Altogether, bitcoin lending is an excellent way to increase your bitcoin amounts. Take care that you choose a safe site as a lending platform. If the website does not offer details like status of incorporation and contact information, then avoid it.
Earn Bitcoins Through Trading
You can make bitcoins safely by trading through arbitrage. In this system, you see an opportunity to buy an asset in one place for a certain price and sell it immediately to some other place at a higher price. However, you involve some risk if you are not able to sell the asset immediately. You have to find a buyer and then also make a profit from the transaction. However, in the bitcoin world, such arbitrage is much more complicated to execute than it seems. The major disadvantage is that you have to search for the opportunities yourself. You also need to have at least some knowledge about the price differences between the exchanges. If you spot a chance for arbitrage and want to jump in on it, you need to have bitcoins on hand. If done cautiously, this system is more cost-effective than other bitcoin earning mechanisms.
You may also speculate on prices to earn bitcoins from trading. In this case, you would buy bitcoins and wait until the price increases before selling for fiat currency. You buy when bitcoin prices dip and sell when they go up. This method is risky for bitcoin because you don’t have much information on the factors that are driving the prices.

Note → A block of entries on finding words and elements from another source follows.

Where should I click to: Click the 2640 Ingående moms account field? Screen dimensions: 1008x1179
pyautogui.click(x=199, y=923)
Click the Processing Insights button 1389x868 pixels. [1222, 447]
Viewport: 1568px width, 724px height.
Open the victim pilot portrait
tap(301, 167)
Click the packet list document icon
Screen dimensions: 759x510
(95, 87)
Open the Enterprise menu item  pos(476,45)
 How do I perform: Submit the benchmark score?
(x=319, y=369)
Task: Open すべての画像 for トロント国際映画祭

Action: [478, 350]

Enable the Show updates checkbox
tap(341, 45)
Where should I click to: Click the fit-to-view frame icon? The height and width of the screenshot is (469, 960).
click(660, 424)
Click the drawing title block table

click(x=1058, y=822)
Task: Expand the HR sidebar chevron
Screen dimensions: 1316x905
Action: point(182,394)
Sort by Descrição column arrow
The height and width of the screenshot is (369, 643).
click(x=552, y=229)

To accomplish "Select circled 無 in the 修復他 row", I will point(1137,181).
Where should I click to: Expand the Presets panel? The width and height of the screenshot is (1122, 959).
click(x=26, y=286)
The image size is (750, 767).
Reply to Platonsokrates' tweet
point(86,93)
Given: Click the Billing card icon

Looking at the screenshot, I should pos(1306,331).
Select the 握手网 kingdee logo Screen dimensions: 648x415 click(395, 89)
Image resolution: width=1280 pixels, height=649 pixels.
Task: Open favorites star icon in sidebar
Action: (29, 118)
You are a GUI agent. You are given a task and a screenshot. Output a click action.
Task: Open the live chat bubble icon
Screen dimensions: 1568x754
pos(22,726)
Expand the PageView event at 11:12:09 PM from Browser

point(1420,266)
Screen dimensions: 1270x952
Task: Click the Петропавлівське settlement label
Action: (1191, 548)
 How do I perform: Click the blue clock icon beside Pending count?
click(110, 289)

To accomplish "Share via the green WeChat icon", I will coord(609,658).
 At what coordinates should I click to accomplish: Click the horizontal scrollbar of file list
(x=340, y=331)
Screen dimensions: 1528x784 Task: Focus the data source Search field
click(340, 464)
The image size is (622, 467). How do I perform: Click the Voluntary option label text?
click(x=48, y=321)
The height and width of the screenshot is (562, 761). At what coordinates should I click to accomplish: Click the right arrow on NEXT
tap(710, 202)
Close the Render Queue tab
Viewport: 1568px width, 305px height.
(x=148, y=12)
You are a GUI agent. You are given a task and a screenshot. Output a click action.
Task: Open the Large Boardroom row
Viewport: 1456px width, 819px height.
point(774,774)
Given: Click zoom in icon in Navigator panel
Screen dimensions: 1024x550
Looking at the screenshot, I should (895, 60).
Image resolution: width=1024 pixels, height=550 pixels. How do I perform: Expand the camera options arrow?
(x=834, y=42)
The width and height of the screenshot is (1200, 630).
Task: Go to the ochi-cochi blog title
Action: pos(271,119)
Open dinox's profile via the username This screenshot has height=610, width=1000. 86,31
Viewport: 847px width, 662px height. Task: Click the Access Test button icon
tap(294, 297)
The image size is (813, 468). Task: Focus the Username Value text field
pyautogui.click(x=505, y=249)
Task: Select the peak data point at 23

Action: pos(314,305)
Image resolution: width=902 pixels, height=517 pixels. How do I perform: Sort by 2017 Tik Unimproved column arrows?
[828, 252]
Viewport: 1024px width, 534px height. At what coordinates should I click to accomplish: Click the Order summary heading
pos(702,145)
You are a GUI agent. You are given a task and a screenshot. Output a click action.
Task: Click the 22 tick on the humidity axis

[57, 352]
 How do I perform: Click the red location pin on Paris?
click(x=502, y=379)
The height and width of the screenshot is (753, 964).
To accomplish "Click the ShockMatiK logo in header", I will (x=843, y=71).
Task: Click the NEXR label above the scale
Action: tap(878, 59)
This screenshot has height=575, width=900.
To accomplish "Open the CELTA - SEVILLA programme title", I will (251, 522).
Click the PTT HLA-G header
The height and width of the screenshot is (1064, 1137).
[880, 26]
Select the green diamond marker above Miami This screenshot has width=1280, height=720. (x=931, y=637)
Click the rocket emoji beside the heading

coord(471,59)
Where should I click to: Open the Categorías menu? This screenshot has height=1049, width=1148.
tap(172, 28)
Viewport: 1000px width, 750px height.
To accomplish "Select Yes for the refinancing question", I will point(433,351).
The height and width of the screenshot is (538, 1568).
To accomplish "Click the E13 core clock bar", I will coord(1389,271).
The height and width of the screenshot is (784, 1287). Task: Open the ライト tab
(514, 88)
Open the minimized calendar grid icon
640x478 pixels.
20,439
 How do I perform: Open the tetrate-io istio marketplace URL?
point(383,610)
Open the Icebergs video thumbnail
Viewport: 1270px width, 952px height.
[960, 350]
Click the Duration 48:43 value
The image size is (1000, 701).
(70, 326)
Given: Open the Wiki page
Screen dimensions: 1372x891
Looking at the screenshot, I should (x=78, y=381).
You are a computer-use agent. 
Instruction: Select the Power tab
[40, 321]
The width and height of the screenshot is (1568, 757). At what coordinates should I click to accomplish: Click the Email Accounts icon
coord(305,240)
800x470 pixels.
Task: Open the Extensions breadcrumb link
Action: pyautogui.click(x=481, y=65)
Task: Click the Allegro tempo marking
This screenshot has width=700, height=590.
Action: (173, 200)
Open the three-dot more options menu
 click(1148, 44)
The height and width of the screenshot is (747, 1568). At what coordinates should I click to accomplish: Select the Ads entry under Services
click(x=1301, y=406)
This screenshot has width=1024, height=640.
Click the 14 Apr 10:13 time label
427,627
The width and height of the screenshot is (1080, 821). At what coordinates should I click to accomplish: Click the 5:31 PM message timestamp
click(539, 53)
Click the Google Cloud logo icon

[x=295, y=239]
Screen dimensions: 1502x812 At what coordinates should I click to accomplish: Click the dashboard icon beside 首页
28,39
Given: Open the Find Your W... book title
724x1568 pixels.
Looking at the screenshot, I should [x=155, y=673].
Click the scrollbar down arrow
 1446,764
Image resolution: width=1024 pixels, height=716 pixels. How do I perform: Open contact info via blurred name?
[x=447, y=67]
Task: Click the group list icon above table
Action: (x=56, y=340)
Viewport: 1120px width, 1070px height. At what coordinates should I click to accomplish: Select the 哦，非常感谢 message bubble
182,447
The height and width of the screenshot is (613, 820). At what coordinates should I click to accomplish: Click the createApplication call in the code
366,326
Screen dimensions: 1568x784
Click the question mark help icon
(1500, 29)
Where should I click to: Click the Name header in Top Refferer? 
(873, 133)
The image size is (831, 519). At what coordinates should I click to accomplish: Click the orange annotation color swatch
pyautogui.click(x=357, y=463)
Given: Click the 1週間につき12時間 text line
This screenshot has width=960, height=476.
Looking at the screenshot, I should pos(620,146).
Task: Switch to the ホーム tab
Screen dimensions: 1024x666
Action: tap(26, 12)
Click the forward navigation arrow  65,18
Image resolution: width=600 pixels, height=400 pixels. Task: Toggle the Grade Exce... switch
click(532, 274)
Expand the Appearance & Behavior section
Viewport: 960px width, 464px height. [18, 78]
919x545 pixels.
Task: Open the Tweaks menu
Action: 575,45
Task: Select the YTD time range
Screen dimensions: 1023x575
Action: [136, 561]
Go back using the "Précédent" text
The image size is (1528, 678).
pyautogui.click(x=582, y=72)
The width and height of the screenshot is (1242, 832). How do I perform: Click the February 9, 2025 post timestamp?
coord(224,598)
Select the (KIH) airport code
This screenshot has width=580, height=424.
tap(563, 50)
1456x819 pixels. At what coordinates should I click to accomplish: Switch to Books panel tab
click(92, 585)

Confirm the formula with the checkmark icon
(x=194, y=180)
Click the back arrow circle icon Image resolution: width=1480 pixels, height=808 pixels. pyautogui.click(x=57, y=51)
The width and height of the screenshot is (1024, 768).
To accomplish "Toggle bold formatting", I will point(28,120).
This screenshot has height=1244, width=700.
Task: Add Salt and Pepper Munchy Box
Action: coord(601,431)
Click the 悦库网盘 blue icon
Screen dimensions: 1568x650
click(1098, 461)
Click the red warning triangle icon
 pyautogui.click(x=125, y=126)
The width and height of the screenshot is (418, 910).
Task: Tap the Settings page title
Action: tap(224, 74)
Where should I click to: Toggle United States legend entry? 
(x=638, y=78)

Earn Bitcoins as a Regular Income
Getting your regularly scheduled paycheck in bitcoins is presumably the steadiest approach to gain bitcoins. While there aren’t many employers who pay in bitcoins, as cryptocurrencies gain traction as a legitimate type of currency, you might begin to see this more.
Summary
- Besides mining them yourself, there are several ways you can earn bitcoins.
- The easiest way to get bitcoins is to buy them at a bitcoin exchange website like Coinbase.
- Bitcoin faucets are also popular. They allow you to acquire small amounts of bitcoin in exchange for performing simple tasks like answering questions or viewing advertisements.